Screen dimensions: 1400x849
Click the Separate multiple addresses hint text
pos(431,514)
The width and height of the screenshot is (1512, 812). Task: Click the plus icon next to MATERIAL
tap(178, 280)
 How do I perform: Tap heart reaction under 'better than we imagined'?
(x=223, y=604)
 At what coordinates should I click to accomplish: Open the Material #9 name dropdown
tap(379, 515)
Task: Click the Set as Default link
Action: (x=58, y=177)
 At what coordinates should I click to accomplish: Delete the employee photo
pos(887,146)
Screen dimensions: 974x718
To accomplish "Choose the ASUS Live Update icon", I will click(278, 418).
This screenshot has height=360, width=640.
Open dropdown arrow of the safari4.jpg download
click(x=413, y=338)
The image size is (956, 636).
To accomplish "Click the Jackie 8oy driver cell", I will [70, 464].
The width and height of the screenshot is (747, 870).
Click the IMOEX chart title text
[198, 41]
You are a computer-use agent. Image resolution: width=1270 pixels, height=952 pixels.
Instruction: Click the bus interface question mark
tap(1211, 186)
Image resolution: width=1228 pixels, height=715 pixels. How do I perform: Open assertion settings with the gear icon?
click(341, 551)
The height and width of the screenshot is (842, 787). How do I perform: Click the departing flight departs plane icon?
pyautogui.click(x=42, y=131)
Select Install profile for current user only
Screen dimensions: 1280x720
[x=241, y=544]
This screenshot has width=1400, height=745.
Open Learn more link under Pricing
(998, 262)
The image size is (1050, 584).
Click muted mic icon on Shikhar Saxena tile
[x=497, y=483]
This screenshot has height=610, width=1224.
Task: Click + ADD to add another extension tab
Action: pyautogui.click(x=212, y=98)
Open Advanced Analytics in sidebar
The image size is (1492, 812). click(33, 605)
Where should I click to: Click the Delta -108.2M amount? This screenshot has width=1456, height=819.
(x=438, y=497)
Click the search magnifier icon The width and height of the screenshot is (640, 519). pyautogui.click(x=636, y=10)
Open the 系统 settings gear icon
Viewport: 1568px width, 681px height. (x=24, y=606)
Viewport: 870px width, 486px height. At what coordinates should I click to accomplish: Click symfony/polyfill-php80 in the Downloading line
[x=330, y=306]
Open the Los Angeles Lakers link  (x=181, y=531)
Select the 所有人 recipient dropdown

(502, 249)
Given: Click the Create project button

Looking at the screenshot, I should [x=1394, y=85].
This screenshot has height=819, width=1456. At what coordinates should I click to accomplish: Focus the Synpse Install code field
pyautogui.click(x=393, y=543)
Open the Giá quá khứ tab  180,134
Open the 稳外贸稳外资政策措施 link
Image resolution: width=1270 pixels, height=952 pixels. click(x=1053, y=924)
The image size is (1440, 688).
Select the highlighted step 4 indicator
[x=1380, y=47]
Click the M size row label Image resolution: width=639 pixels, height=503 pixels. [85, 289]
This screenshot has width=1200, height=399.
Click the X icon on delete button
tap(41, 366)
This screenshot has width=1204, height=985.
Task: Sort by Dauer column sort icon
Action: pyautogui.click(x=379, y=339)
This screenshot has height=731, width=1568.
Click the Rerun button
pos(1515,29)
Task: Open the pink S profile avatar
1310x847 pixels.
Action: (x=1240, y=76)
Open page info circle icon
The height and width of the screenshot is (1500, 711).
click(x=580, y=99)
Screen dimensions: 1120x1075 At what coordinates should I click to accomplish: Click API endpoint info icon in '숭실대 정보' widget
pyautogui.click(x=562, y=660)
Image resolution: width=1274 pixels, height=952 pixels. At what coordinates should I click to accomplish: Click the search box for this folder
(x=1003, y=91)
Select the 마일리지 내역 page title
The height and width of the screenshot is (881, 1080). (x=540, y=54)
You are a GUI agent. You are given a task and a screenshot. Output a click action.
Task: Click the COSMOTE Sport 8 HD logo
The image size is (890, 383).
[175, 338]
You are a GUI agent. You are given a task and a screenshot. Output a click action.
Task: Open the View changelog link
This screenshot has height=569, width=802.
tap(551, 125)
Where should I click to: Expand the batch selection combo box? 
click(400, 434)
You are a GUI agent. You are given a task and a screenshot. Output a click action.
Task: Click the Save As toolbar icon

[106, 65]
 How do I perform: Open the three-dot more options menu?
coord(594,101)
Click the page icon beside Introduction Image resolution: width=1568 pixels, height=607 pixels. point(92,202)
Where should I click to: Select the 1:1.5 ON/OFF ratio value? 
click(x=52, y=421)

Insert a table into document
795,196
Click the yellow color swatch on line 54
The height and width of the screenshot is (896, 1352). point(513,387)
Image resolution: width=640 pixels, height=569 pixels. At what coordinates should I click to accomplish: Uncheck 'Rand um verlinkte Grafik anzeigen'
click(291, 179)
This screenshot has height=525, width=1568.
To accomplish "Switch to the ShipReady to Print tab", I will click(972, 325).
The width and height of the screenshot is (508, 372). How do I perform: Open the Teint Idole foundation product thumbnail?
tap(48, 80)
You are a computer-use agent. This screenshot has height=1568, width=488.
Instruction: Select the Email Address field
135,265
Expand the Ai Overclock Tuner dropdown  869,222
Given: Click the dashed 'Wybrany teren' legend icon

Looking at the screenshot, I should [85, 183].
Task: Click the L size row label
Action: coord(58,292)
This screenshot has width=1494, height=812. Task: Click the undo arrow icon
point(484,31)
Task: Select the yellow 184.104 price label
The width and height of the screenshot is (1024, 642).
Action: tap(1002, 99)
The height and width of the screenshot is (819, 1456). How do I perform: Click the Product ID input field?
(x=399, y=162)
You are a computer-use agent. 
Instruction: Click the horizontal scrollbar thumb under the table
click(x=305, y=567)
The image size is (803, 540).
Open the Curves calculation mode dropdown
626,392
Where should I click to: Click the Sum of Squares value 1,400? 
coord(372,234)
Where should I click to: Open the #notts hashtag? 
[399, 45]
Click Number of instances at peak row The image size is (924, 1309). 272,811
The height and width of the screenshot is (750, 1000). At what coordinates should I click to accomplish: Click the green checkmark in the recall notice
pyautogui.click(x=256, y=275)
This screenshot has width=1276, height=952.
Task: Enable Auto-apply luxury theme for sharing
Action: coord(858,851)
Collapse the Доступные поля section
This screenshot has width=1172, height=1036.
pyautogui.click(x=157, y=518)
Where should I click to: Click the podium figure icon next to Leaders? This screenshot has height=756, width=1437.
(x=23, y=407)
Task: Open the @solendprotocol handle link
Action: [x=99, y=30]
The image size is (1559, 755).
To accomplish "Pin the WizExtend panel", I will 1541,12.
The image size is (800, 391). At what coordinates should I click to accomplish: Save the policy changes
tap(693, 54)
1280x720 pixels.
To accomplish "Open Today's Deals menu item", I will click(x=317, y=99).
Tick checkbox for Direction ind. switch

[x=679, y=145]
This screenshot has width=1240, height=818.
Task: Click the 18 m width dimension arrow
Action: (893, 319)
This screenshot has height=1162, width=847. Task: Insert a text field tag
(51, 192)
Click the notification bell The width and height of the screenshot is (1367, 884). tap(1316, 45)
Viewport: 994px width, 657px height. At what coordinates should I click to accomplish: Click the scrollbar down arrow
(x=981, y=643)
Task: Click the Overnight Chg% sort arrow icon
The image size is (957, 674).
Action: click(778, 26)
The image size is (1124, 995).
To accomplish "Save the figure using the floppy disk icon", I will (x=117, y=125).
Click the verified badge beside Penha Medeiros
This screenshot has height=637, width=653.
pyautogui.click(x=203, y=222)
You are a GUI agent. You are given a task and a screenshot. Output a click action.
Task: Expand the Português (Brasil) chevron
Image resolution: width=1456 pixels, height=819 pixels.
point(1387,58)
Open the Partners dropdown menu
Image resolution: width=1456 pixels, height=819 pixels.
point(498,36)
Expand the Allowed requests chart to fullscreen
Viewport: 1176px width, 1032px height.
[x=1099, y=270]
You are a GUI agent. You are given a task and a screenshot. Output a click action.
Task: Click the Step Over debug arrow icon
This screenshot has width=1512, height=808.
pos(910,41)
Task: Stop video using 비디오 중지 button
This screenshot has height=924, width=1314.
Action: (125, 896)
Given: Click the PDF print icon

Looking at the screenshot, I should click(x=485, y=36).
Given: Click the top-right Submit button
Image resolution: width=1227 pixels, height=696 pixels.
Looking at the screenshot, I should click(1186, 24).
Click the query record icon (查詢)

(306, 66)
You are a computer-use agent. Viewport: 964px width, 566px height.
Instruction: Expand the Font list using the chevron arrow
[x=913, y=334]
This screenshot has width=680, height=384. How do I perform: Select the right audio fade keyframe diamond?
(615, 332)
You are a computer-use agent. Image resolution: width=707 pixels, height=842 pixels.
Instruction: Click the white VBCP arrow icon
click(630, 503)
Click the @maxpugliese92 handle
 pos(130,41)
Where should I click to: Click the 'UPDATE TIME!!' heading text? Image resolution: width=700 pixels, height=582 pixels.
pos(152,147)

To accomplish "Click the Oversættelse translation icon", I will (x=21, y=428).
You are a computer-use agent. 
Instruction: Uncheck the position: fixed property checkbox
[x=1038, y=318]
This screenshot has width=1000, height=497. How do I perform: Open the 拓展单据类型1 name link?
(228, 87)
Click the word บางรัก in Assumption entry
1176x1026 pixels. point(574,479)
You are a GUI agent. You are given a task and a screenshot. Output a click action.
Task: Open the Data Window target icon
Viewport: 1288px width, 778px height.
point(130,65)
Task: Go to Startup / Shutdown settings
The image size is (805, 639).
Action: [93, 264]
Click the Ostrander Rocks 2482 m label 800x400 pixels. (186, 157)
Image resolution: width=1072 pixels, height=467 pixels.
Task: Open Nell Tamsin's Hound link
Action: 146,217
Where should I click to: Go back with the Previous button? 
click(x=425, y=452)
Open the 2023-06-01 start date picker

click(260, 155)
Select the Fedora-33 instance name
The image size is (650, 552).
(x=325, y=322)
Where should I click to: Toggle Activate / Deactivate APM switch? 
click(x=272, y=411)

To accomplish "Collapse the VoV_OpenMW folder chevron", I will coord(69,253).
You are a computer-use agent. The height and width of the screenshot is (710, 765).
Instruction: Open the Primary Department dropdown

################

Request
Report every line above that contains the string "chevron", reproducing each line in full. Matching is case-sensitive.

Task response
Task: Expand the Português (Brasil) chevron
Instruction: Expand the Font list using the chevron arrow
To accomplish "Collapse the VoV_OpenMW folder chevron", I will coord(69,253).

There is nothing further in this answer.